Auction No. 53 will offer 214 licenses in the 12.2-12.7 GHz band (one license in each of 210 Nielsen Designated Market Areas (DMAs) and four FCC-defined DMA-like service areas). Each license will consist of one 500-megahertz block of unpaired spectrum.
The question is, what will the successful bidder do with the spectrum?
It could be used for another multichannel pay television service transmitted from ground-based microwave transmitters. It could also be used exclusively for data services, such as wireless Internet access for businesses. Or it could be something totally different.
The auction will be closely watched because some major names in television are participants among the pre-registered bidders. They include Charlie Ergen, founder of Echostar Communications, a man under intense scrutiny as he plans to do battle this year with Rupert Murdoch’s newly acquired DirecTV. Another contender in the bidding is George S. Blumenthal, a major cable entrepreneur in the United Kingdom.

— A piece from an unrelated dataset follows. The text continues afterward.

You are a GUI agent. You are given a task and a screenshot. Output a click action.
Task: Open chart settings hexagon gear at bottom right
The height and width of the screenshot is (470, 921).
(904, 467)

None of the potential bidders have announced what they will do with the spectrum should they win the bidding. Missing from the list of bidders is the company whose name is most associated with the spectrum, Northpoint Technology. Northpoint, who originated the MVDDS spectrum proposal with the FCC, has contended it should be awarded the spectrum for free. Several recent decisions, in courtrooms and Congress, make that unlikely to ever happen.